I guess I just don't 'get out enough'. I literally don't know any Christian personally who thinks they see perfectly or who are capital P perfect.
I would suggest that sects claiming to have a "sole lock" on "all truth" are a fact, and could point to at least 6 major orthodox sects that make such claims.
And I know a lot of Christians. I've met some blind atheists that think they see perfectly, but no Christians.
The claims of having "all truth" equates to being Jesus, who Is Truth. I consider such claims to be religious delusion.
I appreciate many of your posts as well. This one was well written. Your posts certainly make me think about things.
I guess being from the rural south, I just haven't been exposed to the perfect P church. I have served on pastor search committee and one of the things I looked for was humility (being human, not god). All my past pastors are most effective when they use their personal struggles in their flesh as examples rather than pointing out other people's sins.
I expect an atheist to act like one. Doesn't do me as much good as when a pastor points out their own deficiencies (or mine) versus when he uses an example that 'hits me where it hurts'.
I'd much rather come out of a sermon needing to repent than to be told I'm a great person.
The general observation is that we are all faulted internally, and this does not change while we are "in the flesh." This firmly pushes us to understand and move into the Grace and Mercy of God in Christ, because of our "built in" need of His Eternal Conveyances. In faith, these are the Eternal Matters we receive in Christ, and these we also "share in" by distribution/reflecting these things from our lives unto others.
The more interesting aspects of scriptures are WHY these built in faults are so, what are their purposes, how do we steer clear of deeper forms of slaveship, etc. And for these we study, scripturally, the "adversarial" components. How God made them, how do "they" react, for what uses do they serve, etc. etc.
The best scriptural summary of all of these matters is in 1 Cor. 15, where Paul describes that in the Ways of God, there is first the 'natural' which is essentially Divinely doomed to failure. There is a natural temporal/temporary "body" which is in the factual conditions of dishonor, corruption and weakness. This is also expressed by Paul as sin dwelling in the flesh and evil present with us. We, in the spiritual senses, divide from these workings, so they don't rule over us, but to say we don't have them makes us instant liars and hypocrites. It's a tricky place for most believers. We want to be "only good" in order to be "acceptable to God in Christ" and our flesh deceives us into thinking that's the case, that we are only good. Reality however shows that we are entrenched in 'opposition' precisely to show us our need for His Mercy and Grace. When we think we, personally, have removed our faults, then have we not also removed our needs for His Mercy and Grace? This is where a lot of religiously minded people land. They forget our needs in Christ
are based on our faults. And conversely, we do not heap Grace and Mercy upon the evil present with us.

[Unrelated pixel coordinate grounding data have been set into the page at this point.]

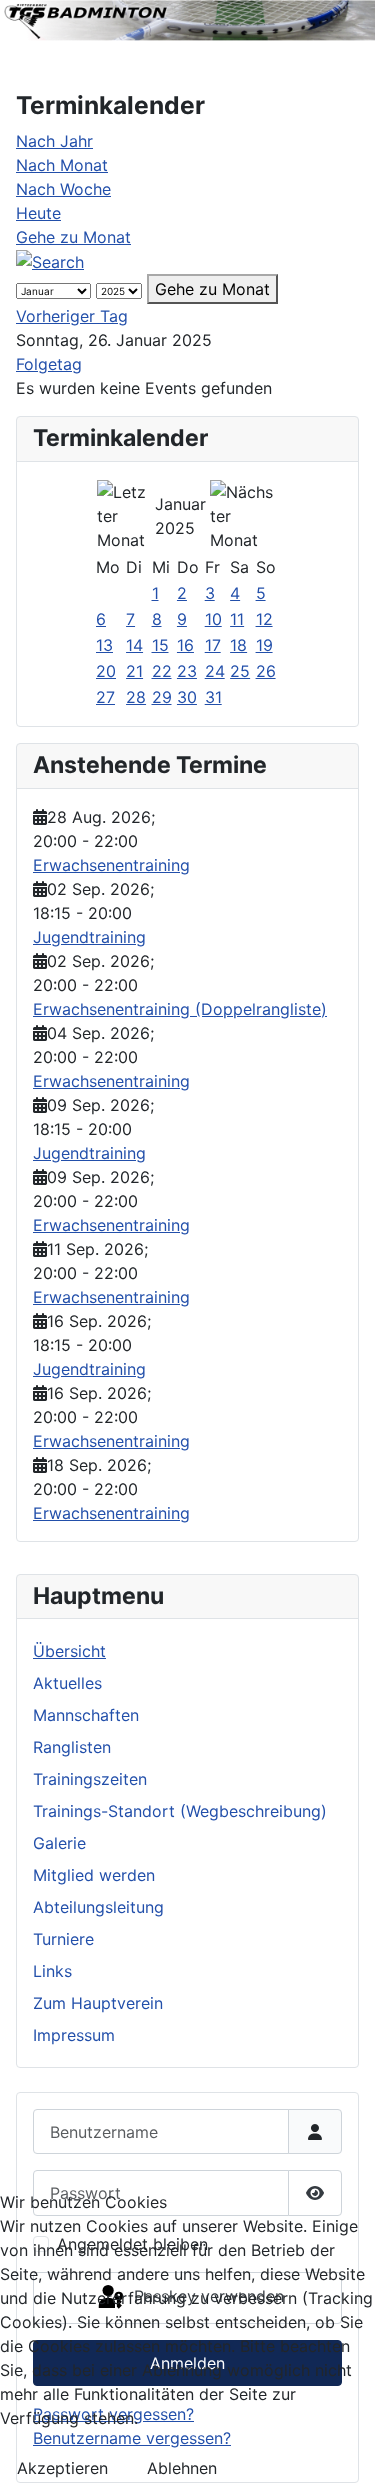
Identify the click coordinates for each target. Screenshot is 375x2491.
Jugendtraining (89, 937)
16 (185, 645)
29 (162, 697)
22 (162, 671)
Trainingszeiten (90, 1779)
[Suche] (50, 261)
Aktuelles (67, 1683)
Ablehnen (182, 2468)
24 (215, 671)
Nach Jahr (54, 141)
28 (136, 697)
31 (213, 697)
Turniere (63, 1939)
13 (104, 645)
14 (134, 645)
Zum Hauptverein (98, 2003)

These are hard things to understand. That's why Peter warned us about "how" we handle Paul's Holy Spirit inspired writings, because they can FALSELY be wrested to "our own" destruction, when we do not "differentiate" ourselves as Gods children and the "evil present" with us,
which is spiritual adversity that is NOT US, that WILL BE destroyed.
2 Peter 3:16
As also in all his epistles, speaking in them of these things;
in which are some things hard to be understood, which they that are unlearned and unstable wrest, as they do also the other scriptures,
unto their own destruction.
At least half the believing people that post here think they see, in the scriptures, their OWN (possible) destruction.
This just isn't the case.
God in Christ came to save us, and He Will Prevail. This matter was not left in our hands. What is it we are being saved from by Him should be the focus of their attempts to understand.

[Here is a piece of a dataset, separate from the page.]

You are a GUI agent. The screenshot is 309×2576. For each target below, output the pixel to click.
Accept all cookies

Paul, in order to remind him of GODS GRACE, and in order to keep him from bragging himself into irrelevance, had a "messenger of Satan" put upon him, in his own flesh, to remind him that GODS GRACE IS sufficient for us. And conversely, it will be GODS GRACE that will ultimately DESTROY that messenger of Satan in hell. 2 Cor. 12:7-9. This IS a hard thing to understand. That both "eternal life" was upon Paul and the exact opposite fate is in store for the messenger of Satan in Paul's flesh. This is just a tough tough place to get to for our minds. We are all quite blindly led to see "just Paul." Or just ourselves. This ISN'T the scriptural case that is made about us or about mankind in general. There is mankind, and there is the opposition movement, unseen, that is UPON the minds of all mankind.
In order to understand scripture we have to be able to see TWO PARTIES standing in the same pair of shoes. And no 'natural man' is prone to see that way. They can't. So they only believe part of what the scriptures present and mar the balance.